▼

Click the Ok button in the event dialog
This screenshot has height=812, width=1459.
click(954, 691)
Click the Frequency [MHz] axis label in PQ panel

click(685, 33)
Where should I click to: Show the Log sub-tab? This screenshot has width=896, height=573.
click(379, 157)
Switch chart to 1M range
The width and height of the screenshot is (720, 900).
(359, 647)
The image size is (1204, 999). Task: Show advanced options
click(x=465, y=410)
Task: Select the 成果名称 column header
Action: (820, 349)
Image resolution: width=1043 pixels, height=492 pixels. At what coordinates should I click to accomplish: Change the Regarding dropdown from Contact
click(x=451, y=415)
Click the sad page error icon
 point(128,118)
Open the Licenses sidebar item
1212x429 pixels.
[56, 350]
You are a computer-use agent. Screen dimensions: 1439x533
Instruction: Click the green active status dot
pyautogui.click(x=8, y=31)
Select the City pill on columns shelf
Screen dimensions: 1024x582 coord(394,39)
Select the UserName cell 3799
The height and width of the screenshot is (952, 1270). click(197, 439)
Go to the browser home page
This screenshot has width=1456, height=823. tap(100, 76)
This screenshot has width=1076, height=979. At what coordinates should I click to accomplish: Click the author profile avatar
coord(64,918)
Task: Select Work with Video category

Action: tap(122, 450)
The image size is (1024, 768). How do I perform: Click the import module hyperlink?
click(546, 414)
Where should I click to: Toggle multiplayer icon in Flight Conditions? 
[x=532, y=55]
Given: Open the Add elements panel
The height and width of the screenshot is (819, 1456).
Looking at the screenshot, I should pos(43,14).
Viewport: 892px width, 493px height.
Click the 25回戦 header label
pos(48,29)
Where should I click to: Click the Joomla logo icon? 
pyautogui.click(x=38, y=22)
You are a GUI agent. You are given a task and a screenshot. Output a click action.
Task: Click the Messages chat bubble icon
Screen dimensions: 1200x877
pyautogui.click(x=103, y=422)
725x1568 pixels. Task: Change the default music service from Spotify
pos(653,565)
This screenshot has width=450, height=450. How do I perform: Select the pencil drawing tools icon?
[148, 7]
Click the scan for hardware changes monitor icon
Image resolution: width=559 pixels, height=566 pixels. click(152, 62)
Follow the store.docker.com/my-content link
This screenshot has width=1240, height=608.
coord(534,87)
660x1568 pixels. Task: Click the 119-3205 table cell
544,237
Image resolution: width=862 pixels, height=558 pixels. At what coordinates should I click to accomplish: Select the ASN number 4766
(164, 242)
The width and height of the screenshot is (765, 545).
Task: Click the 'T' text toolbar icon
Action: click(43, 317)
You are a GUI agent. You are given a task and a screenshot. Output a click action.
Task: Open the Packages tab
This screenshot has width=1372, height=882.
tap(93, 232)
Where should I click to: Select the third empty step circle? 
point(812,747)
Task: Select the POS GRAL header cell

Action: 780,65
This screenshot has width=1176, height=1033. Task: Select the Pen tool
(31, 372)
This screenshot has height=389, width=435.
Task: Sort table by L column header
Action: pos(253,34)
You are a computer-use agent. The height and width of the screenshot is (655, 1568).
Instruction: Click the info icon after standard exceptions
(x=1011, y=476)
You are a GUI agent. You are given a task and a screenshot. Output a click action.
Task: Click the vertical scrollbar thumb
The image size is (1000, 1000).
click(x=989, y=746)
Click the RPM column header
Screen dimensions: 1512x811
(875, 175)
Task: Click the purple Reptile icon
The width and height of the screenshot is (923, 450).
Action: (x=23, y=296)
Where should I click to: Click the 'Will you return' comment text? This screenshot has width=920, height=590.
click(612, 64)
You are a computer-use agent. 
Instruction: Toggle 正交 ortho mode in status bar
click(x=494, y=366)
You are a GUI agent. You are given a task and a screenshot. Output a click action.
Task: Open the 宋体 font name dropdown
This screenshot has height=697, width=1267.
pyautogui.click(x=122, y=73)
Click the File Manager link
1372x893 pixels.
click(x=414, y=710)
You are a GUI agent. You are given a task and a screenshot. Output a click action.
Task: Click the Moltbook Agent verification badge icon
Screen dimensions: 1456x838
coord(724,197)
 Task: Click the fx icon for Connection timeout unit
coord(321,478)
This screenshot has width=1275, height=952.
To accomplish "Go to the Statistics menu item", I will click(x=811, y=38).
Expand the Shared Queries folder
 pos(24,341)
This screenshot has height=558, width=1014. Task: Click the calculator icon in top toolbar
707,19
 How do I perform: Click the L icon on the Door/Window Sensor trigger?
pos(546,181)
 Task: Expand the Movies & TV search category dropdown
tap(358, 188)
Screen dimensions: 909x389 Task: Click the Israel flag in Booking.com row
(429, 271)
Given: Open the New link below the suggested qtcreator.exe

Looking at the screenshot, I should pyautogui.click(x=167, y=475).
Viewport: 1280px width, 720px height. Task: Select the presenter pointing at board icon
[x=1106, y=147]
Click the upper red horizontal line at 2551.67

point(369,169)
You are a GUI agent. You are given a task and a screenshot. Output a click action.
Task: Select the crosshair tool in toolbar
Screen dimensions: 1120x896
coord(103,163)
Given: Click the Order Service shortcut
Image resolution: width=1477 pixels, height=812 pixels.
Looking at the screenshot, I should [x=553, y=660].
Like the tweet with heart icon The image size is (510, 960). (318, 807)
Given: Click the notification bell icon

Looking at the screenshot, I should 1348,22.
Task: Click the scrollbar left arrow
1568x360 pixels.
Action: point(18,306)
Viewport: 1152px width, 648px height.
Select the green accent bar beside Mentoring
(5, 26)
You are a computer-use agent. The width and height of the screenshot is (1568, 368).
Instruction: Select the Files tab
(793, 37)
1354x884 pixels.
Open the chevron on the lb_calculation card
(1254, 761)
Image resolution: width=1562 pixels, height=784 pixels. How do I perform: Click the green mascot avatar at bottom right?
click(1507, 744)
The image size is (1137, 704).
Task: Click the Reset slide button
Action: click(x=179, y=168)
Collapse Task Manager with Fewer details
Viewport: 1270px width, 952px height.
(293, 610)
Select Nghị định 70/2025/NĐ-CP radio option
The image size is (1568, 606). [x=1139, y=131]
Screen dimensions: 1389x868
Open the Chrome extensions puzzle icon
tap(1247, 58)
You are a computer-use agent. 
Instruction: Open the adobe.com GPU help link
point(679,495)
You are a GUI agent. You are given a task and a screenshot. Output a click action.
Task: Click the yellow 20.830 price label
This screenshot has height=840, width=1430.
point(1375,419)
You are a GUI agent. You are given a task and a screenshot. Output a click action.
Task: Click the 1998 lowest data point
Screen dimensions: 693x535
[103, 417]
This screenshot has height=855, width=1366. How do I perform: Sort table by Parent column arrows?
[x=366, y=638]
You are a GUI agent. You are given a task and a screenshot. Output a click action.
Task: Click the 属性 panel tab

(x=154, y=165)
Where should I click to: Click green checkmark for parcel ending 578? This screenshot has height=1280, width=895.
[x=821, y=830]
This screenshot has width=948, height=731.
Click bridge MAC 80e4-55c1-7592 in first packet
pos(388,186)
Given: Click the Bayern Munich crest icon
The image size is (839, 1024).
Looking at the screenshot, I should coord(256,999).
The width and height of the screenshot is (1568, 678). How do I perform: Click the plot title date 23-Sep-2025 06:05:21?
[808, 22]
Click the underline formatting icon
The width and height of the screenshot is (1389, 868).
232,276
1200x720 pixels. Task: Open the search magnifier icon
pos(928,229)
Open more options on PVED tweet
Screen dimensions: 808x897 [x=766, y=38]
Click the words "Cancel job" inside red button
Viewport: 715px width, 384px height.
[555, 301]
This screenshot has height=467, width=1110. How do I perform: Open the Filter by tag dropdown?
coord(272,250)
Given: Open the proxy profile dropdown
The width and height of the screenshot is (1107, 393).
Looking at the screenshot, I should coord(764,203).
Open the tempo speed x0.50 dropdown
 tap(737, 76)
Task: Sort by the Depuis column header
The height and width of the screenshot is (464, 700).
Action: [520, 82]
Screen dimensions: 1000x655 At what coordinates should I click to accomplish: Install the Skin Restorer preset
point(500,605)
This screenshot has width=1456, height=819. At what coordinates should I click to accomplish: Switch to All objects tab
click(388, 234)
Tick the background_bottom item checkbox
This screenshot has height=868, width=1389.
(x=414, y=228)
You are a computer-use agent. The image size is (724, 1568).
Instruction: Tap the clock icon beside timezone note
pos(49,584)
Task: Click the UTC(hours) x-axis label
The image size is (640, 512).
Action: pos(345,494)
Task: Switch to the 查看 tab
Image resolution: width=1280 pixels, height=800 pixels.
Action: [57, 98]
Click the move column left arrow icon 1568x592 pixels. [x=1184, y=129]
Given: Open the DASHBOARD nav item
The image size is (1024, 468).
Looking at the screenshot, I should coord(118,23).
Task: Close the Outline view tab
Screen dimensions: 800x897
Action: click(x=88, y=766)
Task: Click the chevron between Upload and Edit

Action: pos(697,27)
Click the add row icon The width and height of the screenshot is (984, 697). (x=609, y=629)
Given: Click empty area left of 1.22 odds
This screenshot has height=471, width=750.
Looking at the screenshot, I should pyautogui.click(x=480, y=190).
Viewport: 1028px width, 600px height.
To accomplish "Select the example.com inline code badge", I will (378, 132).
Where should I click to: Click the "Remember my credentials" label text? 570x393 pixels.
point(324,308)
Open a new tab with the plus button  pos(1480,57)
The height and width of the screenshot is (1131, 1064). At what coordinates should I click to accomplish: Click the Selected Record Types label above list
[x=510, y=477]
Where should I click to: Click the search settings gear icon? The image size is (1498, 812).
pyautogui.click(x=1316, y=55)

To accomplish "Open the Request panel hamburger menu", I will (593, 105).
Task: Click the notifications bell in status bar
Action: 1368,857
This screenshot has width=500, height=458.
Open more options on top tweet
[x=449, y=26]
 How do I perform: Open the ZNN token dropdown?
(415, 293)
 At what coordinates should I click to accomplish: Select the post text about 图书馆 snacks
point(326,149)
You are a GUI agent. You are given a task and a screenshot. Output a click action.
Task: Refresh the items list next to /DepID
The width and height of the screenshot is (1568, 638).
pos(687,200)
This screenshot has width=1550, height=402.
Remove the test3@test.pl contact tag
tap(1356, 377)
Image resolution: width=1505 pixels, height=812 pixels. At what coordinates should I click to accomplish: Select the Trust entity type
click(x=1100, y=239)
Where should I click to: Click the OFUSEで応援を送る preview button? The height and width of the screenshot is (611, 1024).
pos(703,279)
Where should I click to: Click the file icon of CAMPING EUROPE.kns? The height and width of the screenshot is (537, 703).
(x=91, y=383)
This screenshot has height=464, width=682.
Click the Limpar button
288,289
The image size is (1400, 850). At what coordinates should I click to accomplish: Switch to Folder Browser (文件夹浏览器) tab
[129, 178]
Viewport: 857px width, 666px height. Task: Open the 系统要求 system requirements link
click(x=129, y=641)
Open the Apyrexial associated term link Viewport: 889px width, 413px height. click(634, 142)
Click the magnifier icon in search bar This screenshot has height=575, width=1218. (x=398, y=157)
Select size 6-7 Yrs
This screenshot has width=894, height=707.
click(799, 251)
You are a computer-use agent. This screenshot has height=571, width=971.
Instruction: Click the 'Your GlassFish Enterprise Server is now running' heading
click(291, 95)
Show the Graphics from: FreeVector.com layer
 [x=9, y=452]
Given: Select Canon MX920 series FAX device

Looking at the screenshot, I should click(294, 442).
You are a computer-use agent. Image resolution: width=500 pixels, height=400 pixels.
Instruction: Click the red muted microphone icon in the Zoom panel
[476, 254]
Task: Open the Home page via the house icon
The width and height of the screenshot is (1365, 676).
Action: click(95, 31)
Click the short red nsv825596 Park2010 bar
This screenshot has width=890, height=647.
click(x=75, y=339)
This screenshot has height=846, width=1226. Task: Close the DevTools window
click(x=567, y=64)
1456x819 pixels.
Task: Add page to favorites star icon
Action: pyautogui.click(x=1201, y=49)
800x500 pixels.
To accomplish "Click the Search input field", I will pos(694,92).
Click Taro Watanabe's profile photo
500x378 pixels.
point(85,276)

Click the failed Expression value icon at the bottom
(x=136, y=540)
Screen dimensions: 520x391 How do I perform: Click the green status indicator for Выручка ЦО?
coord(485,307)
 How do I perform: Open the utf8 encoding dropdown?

▲

- _GIVEN REQUEST_: Rewrite the listing from the line with "This screenshot has height=855, width=1366." to the line with "Looking at the screenshot, I should coord(764,203).", replacing "dropdown" with "menu" and leaving everything else unchanged.

- _TASK RESULT_:
This screenshot has height=855, width=1366. How do I perform: Sort table by Parent column arrows?
[x=366, y=638]
You are a GUI agent. You are given a task and a screenshot. Output a click action.
Task: Click the 属性 panel tab

(x=154, y=165)
Where should I click to: Click green checkmark for parcel ending 578? This screenshot has height=1280, width=895.
[x=821, y=830]
This screenshot has width=948, height=731.
Click bridge MAC 80e4-55c1-7592 in first packet
pos(388,186)
Given: Click the Bayern Munich crest icon
The image size is (839, 1024).
Looking at the screenshot, I should coord(256,999).
The width and height of the screenshot is (1568, 678). How do I perform: Click the plot title date 23-Sep-2025 06:05:21?
[808, 22]
Click the underline formatting icon
The width and height of the screenshot is (1389, 868).
232,276
1200x720 pixels. Task: Open the search magnifier icon
pos(928,229)
Open more options on PVED tweet
Screen dimensions: 808x897 [x=766, y=38]
Click the words "Cancel job" inside red button
Viewport: 715px width, 384px height.
[555, 301]
This screenshot has height=467, width=1110. How do I perform: Open the Filter by tag menu?
coord(272,250)
Given: Open the proxy profile menu
The width and height of the screenshot is (1107, 393).
Looking at the screenshot, I should coord(764,203).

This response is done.